One specific example (just to get an idea of whether I got the intention right): There might be a glTF asset with some avatar/character, and it has identified elements like 'head, torso, armL, armR, legL, legR'. The engine-specific asset uses this as the basis for building some ~"physics computation structures" (say, for some ragdoll effect, or something else that cannot be modeled with glTF animations).

In this case, the base glTF asset would not even be intended to be "portable" any more (not beyond showing that avatar in the T-pose in which it was originally authored). It might therefore be that some of my concerns are negligible in the "real world".

But I'd still wonder how to avoid "obscure" usages of these IDs. I know, this is kind of a "worst case" scenario, but people could just throw a bunch of meshes (that are not attached to nodes) or materials (that are not associated to meshes) or just empty nodes that only contain IDs (!) into an asset, and say: Yeah, my engine knows how to assemble something that makes sense from these fragments, based on their IDs.

Right now, I can drag-and-drop any GLB file into Three.js, Babylon.js, Filament, PlayCanvas, Cesium.js, the Khronos glTF Viewer, ClayGL, Hilo3d, RedCube.js, and any other glTF viewer, and they will all behave the same way, and show the same result ... mostly: Achieving portability is an important goal of glTF, ranging from the lowest level of mathematical details of the specification of PBR, up to the question of what the (visual) "ground truth" actually is (see for example https://modelviewer.dev/fidelity/ ).

We should be careful to keep these goals in mind, and in the context of a possible specification of 'unique identifiers', we should clearly describe their intended use (with the focus on the "authoring cycle") and the limits (what they should not be used for, to ensure that glTF keeps its portability).

Oct 17 '23 15:10 javagl

I think one aspect here is that unique IDs in glTF would allow for one – and only one – workflow to be better:

Going from Application A (with its own internal data format)
to glTF
to Application B (with its own internal data format)

in a repeatable way while renaming/moving nodes around.

Going from Application B to Application C would have likely different unique IDs since internal data formats do not necessarily match the glTF data model (e.g. some engines have submeshes - aka multiple primitives per mesh - while others don't).
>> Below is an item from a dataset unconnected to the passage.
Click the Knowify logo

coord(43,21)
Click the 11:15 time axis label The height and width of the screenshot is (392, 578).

In practice, importing and exporting glTF is almost never a perfect roundtrip due to these engine-specific differences. So IDs would be useful for importing and might change when exporting again unless you expect every application to somehow keep the IDs and have perfect roundtrips, ignoring their own data format.
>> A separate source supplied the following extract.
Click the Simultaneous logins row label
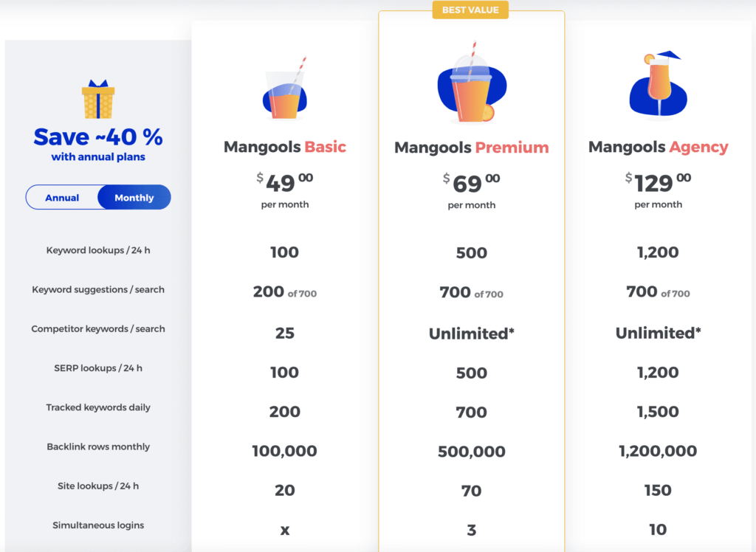The width and height of the screenshot is (756, 552). coord(98,525)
Oct 17 '23 16:10 hybridherbst

@javagl

It is already possible to store arbitrary data in glTF. Take for example the suggested alternatives to this proposal: extra and KHR_xmp_json_ld. We could have an authoring tool and game engine combo that use glTFs that consist of empty nodes with extra or KHR_xmp_json_ld which would be unusable in any other software.
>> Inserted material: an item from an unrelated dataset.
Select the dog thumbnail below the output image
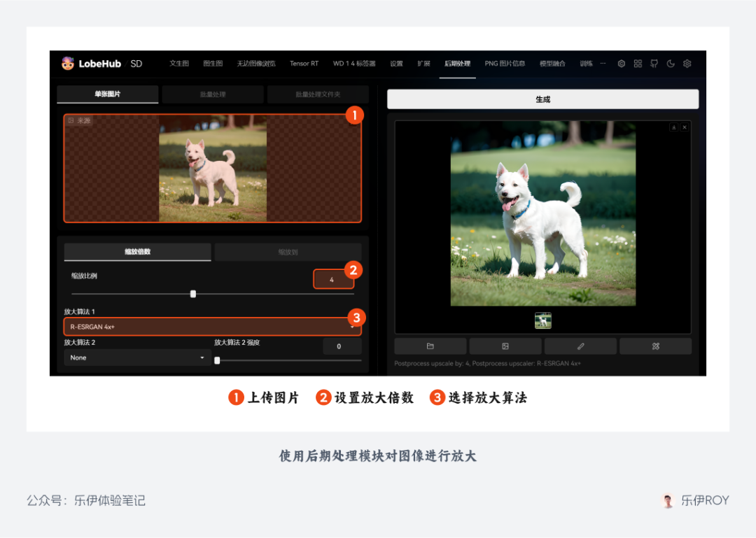[543, 320]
However, in practice, we do not see this. I believe the incentives are either non-existent or negligible. The general availability of glTF viewers would mitigate such attempts, as users expect glTF to be portable across software an platforms, and not being able to view a glTF in a general purpose glTF viewer would suggest that something is wrong with it.

Beyond that, if there is a solution to prevent misuse of extra or KHR_xmp_json_ld (of which I'm unaware), it probably applies to this proposal too. And I think it would be in everybody's interest to have a look at it.

@hybridherbst

The idea of a roundtrip is alluring. However it is not the goal, and would not always be possible.

While we would be interested in tools generating consisten uids for different versions of the same glTF. No tool would be required to do that, as the uids would be optional, and even generating random uids would also result in valid glTFs.

Similarly, no tool should be required to preserve uids from imported glTF when exporting them. While preserving them could be useful for some workflows, it would not always be possible (e.g. in case of importing multiple glTFs that have colliding uids and exporting them as a single glTF).

However, as game engines take advantage of uids, authoring tools that have game developers in their target audience are likely to follow. This is because game developers would rather use tools that generate consistent uids, and would request such feature.

In the topic of adoption by tools... As far as I know extra and KHR_xmp_json_ld lack semantics. Software could follow the robustness principle and look for an uid there in case some other software outputs it that way, but we would still want a recommendation of how to output uids. Without this, it would be hard to get the maintainers of existing engines and authoring tools to use uids… And if we managed to get them to use uids over extra or KHR_xmp_json_ld, it would be akin to a secret society handshake.

Oct 17 '23 16:10 theraot

In practice, importing and exporting glTF is almost never a perfect roundtrip due to these engine-specific differences. So IDs would be useful for importing and might change when exporting again unless you expect every application to somehow keep the IDs and have perfect roundtrips, ignoring their own data format.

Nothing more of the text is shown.